# [Task to carry out]
From the listing below, copy out every line where the word "accomplish" appears.

# [Data in this exercise]
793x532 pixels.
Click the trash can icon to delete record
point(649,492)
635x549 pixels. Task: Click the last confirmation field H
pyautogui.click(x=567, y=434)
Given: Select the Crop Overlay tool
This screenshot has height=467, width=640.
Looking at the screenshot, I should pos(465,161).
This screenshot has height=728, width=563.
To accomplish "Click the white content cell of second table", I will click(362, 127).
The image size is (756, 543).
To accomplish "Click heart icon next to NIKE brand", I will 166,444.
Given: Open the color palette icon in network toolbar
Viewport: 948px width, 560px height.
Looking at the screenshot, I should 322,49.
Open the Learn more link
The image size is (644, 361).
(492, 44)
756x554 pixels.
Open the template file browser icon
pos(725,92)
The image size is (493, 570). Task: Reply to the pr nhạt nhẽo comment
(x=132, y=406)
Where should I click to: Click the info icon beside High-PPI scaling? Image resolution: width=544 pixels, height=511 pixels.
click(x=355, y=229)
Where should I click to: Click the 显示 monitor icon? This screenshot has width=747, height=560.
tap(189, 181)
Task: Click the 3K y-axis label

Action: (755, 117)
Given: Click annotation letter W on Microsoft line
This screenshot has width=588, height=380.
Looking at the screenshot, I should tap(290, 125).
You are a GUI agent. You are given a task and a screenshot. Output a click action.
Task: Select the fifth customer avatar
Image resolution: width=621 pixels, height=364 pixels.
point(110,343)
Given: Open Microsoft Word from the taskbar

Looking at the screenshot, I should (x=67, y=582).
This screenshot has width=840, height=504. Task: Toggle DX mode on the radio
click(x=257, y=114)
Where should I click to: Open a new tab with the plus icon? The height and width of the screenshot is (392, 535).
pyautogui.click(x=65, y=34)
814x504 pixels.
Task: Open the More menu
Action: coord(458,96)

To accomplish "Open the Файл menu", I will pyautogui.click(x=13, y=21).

# [Exercise response]
To accomplish "Click the white content cell of second table", I will click(362, 127).
To accomplish "Click heart icon next to NIKE brand", I will 166,444.
To accomplish "Open the Файл menu", I will pyautogui.click(x=13, y=21).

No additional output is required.